O Padre Antônio Vieira afirma no Sermão do Bom Ladrão: “Nem os reis podem ir ao paraíso sem levar consigo os ladrões, nem os ladrões podem ir ao inferno sem levar consigo os reis. ...O que vemos praticar em todos os reinos do mundo é, em vez de os reis levarem consigo os ladrões ao paraíso, os ladrões são os que levam consigo os reis ao inferno”.
Ninguém nasce ladrão e ninguém nasce rei. Os homens é que constroem um e outro. Existem no homem o rei e o ladrão. Um carrega o outro, tanto ao paraíso quanto ao inferno e diz Vieira: “...O que vemos praticar em todos os reinos do mundo ...os ladrões são os que levam consigo os reis ao inferno”. E por quê? Nem todos os homens controlam sua ambição!
Se a maioria dos homens não fiscaliza e não cerceia a própria ambição, não fiscaliza e não cerceia o forte desejo de poder ou de riquezas, de honras ou de glórias, torna-se escravo da cupidez. Contrai então doença incurável: converte-se em invejoso, em desgostoso devido à prosperidade alheia, vivendo a vida do outro, espionando as compras, as vendas, os sucessos, as perdas, as tragédias de outrem. Abandona a existência para viver a existência alheia: se ganha certo conforto, isto não lhe basta, é preciso ter mais, o conforto do outro. O invejoso mortifica-se com o desejo irrefreável de possuir as coisas de outrem, de construir casa mais rica que a do vizinho, de comprar carro maior e mais caro que o do vizinho, de vestir-se com mais sofisticação que a mulher do vizinho... De fato, os invejosos não têm paz.

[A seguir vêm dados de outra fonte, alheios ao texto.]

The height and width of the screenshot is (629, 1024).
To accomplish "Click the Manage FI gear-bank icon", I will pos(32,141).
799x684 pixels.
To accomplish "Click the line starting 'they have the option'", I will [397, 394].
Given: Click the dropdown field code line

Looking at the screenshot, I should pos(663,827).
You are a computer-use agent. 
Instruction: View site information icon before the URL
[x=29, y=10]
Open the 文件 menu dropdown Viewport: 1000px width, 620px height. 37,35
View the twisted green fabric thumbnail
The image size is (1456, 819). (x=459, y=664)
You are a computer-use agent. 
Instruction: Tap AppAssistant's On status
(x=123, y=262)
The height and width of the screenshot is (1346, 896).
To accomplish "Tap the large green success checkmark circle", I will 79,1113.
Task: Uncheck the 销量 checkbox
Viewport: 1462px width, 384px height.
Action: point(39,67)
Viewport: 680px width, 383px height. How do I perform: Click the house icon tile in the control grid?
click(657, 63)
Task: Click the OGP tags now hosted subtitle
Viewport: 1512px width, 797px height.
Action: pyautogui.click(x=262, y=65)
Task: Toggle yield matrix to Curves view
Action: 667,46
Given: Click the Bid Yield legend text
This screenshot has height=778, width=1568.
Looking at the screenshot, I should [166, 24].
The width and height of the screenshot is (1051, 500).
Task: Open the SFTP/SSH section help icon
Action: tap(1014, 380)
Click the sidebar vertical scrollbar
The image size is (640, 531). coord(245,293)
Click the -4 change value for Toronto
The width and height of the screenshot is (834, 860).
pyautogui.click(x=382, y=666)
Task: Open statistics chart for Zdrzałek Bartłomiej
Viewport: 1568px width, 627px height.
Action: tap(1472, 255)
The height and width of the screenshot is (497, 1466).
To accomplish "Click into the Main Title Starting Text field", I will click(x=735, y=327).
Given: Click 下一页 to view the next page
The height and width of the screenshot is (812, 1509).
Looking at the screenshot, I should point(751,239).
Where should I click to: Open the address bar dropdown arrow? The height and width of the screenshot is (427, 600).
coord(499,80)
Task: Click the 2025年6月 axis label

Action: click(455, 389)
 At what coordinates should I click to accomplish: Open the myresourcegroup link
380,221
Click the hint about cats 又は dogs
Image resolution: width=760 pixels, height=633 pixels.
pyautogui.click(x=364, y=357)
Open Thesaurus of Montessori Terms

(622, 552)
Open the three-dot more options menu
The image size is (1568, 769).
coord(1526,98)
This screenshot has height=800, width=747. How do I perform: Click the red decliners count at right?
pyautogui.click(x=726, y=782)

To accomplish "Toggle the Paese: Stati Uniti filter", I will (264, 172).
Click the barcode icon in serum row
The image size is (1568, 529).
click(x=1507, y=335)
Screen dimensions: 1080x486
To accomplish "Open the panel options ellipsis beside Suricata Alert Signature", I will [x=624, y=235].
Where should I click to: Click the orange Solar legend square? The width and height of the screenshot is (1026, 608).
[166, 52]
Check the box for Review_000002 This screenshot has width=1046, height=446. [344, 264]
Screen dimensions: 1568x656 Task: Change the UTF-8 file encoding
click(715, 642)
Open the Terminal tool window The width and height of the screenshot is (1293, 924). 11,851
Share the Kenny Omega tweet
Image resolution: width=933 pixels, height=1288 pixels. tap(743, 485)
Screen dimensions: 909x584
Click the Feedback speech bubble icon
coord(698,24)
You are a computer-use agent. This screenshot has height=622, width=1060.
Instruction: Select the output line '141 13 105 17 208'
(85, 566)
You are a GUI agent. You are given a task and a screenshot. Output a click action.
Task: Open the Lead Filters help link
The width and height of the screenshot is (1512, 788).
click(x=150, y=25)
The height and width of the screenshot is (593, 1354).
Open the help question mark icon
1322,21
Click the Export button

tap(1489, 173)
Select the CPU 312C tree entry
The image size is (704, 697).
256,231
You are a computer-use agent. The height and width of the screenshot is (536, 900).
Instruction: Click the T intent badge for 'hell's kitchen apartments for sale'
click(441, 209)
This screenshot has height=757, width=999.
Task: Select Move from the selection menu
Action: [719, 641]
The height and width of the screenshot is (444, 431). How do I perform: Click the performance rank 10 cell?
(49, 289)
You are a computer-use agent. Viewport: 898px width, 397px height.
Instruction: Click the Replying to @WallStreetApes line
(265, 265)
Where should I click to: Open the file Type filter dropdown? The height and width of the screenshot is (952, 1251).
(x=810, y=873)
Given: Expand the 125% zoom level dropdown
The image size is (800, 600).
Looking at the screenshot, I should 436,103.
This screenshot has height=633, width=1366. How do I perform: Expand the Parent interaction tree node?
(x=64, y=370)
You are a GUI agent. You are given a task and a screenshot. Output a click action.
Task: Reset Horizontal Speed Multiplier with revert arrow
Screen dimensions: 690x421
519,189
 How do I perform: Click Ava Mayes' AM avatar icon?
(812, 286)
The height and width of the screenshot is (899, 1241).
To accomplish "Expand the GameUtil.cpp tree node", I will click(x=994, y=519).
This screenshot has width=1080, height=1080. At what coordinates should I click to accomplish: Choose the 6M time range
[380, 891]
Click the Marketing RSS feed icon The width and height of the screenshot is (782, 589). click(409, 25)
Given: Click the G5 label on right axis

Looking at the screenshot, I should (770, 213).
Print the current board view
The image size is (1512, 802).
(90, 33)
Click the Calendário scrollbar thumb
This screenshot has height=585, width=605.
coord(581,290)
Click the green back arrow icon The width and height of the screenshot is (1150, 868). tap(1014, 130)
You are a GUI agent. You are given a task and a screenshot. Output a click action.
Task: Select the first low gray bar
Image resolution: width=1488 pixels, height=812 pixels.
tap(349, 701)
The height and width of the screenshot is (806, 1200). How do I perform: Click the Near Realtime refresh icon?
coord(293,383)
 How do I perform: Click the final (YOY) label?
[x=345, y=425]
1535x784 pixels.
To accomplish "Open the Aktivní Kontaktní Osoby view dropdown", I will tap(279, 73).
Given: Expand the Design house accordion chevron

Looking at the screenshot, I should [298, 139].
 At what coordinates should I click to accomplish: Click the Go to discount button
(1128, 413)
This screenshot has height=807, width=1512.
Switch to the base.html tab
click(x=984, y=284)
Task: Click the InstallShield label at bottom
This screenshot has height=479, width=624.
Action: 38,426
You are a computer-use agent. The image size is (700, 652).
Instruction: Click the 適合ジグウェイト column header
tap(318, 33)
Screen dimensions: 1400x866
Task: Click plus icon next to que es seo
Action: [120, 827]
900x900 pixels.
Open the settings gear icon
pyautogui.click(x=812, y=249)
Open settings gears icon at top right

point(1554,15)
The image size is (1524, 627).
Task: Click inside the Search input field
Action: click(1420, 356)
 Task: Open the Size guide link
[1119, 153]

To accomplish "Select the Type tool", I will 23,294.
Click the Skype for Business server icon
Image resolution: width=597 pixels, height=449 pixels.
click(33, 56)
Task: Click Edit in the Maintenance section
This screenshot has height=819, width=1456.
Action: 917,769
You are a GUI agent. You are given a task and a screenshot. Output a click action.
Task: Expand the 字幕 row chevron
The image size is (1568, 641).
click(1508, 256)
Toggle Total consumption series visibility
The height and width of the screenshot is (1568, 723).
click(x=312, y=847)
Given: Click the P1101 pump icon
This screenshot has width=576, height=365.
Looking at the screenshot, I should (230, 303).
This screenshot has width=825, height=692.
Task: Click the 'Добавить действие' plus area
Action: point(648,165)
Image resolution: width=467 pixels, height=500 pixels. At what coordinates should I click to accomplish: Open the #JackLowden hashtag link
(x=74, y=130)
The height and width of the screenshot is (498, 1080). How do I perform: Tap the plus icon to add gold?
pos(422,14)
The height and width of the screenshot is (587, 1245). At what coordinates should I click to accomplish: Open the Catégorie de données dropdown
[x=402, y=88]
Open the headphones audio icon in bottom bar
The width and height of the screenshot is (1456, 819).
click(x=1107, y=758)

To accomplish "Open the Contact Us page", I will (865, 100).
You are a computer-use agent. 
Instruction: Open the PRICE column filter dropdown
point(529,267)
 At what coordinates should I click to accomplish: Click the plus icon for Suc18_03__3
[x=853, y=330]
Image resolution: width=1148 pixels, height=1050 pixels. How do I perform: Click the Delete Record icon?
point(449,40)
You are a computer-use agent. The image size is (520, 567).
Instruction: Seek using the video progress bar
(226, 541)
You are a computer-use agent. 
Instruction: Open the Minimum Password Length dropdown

A inveja figura a mãe da ambição, da cobiça e de certa maneira de ver o sucesso. Muitas escolas e universidades nos dias de hoje prometem aos alunos o sucesso e não o conhecimento, como se a função de CEO das empresas ou a lista dos mais ricos tivessem lugar para 204, 5 milhões, que é hoje, por exemplo, a população do Brasil.
Ora, segundo o Padre Antônio Vieira, a ambição do ladrão acaba vencendo a honestidade no rei, e daí o larápio triunfante no coração real o conduz ao inferno, ao sofrimento e à desgraça. Dentro das pessoas, o desejo do ladrão geralmente prevalece à sua honradez. Acrescenta Vieira, pensando como Sêneca: “Põe o ladrão e o pirata no mesmo lugar do rei que tiver as características do ladrão e do pirata. Se o rei da Macedônia, ou qualquer outro, fizer o que faz o ladrão e o pirata; o ladrão, o pirata e o rei, todos têm o mesmo lugar e merecem o mesmo nome”.
Conforme Vieira, não adianta pôr culpa no outro, em cada um de nós estão presentes o demônio e a bem-aventurança, basta ter coragem de vencer o ladrão dentro de nós, a fim de não incorporar o Dr. Fausto.